Chapter 23: Key Takeaways - Network Analysis in Football
Quick Reference Summary
This chapter covered applying network analysis to football, from passing networks to coaching trees and recruiting pipelines.
Core Concepts
Network Components
| Component | Definition | Football Example |
|---|---|---|
| Node | Entity in network | Player, coach, school |
| Edge | Connection between nodes | Pass, mentorship, recruit |
| Weight | Strength of connection | Target count, years together |
| Directed | One-way connection | Pass (QB → WR) |
| Undirected | Two-way connection | Blocking assignment |
Network Types in Football
| Network Type | Nodes | Edges | Use Case |
|---|---|---|---|
| Passing | Players | Passes | Offensive structure |
| Coaching | Coaches | Mentorship | Scheme tracing |
| Recruiting | Schools | Recruits | Pipeline analysis |
| Play Sequence | Play types | Transitions | Pattern detection |
Essential Formulas
Network Density
Density = E / [N × (N-1)] (directed)
Density = 2E / [N × (N-1)] (undirected)
Where: E = edges, N = nodes
Target Share
Target Share = Player Targets / Total Team Targets
Herfindahl-Hirschman Index (Concentration)
HHI = Σ (share_i)²
Range: 1/n (perfectly spread) to 1 (completely concentrated)
In-Degree Centrality
C_in(v) = deg_in(v) / (N - 1)
Where: deg_in(v) = number of incoming edges
PageRank (simplified)
PR(v) = (1-d)/N + d × Σ[PR(u)/out_degree(u)]
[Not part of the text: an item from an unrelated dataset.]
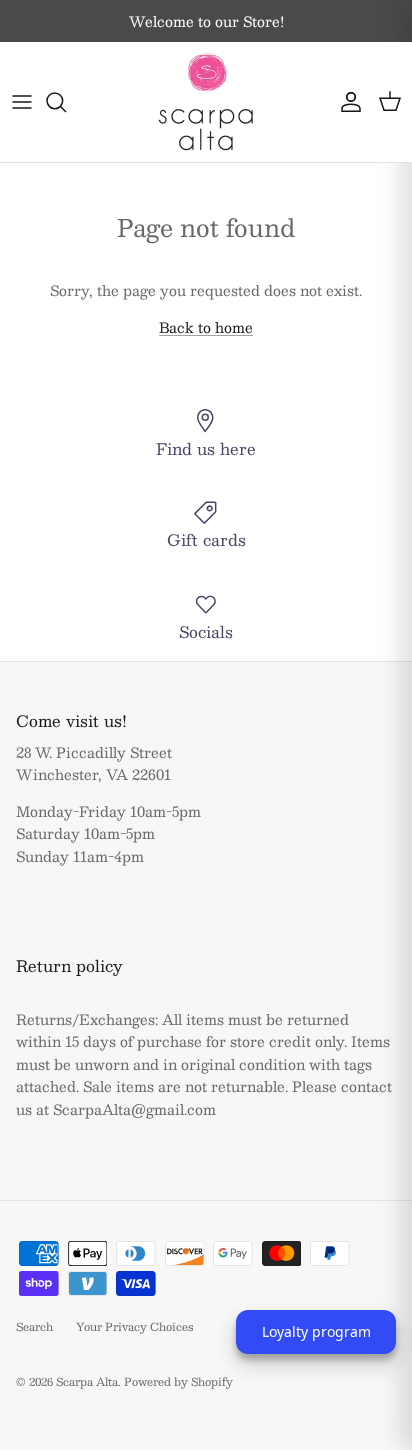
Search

Where: d = damping factor (~0.85)
u = nodes pointing to v
Code Patterns
Building a Passing Network
import networkx as nx
def build_passing_network(passes: pd.DataFrame) -> nx.DiGraph:
"""Build passing network from play data."""
G = nx.DiGraph()
# Aggregate passes
agg = passes.groupby(['passer', 'receiver']).agg({
'play_id': 'count',
'yards': 'sum'
}).reset_index()
# Add edges
for _, row in agg.iterrows():
G.add_edge(
row['passer'],
row['receiver'],
weight=row['play_id'],
yards=row['yards']
)
return G
Calculate Target Share
def calculate_target_share(G: nx.DiGraph, qb: str) -> pd.DataFrame:
"""Calculate target share for receivers."""
out_edges = G.out_edges(qb, data=True)
total = sum(d['weight'] for _, _, d in out_edges)
results = [
{'receiver': v, 'targets': d['weight'],
'share': d['weight'] / total}
for _, v, d in out_edges
]
return pd.DataFrame(results).sort_values('share', ascending=False)
Centrality Calculation
def calculate_centralities(G: nx.Graph) -> pd.DataFrame:
"""Calculate all centrality metrics."""
return pd.DataFrame({
'node': list(G.nodes()),
'degree': list(nx.degree_centrality(G).values()),
'betweenness': list(nx.betweenness_centrality(G).values()),
'pagerank': list(nx.pagerank(G).values())
})
Community Detection
from community import community_louvain
def detect_communities(G: nx.Graph) -> dict:
"""Detect communities using Louvain algorithm."""
if G.is_directed():
G = G.to_undirected()
return community_louvain.best_partition(G)
Centrality Interpretation
Football Context
| Metric | High Value Means | Player Example |
|---|---|---|
| In-Degree | Heavily targeted | WR1, primary option |
| Out-Degree | Distributes ball | QB, playmaker |
| Betweenness | Connects offense | Slot WR, versatile TE |
| PageRank | Valued by key players | Go-to receiver |
| Closeness | Quick access to all | Underneath route runner |
Receiver Role Classification
| Role | Network Signature |
|---|---|
| Primary Target | High in-degree, high PageRank |
| Secondary Option | Medium metrics across board |
| Versatile Player | High betweenness |
| Specialist | High metrics in specific situations |
Common Network Patterns
Concentrated Passing Attack
QB ──────────────────► WR1 (60% share)
├────────────────► WR2 (20% share)
├──────────────► RB (12% share)
└────────────► TE (8% share)
HHI: ~0.42 (concentrated)
Spread Passing Attack
QB ──────────────────► WR1 (28% share)
├────────────────► WR2 (24% share)
├──────────────► WR3 (22% share)
├────────────► RB (14% share)
└──────────► TE (12% share)
HHI: ~0.22 (spread)
Visualization Guidelines
Node Sizing
- Size by importance (targets, influence)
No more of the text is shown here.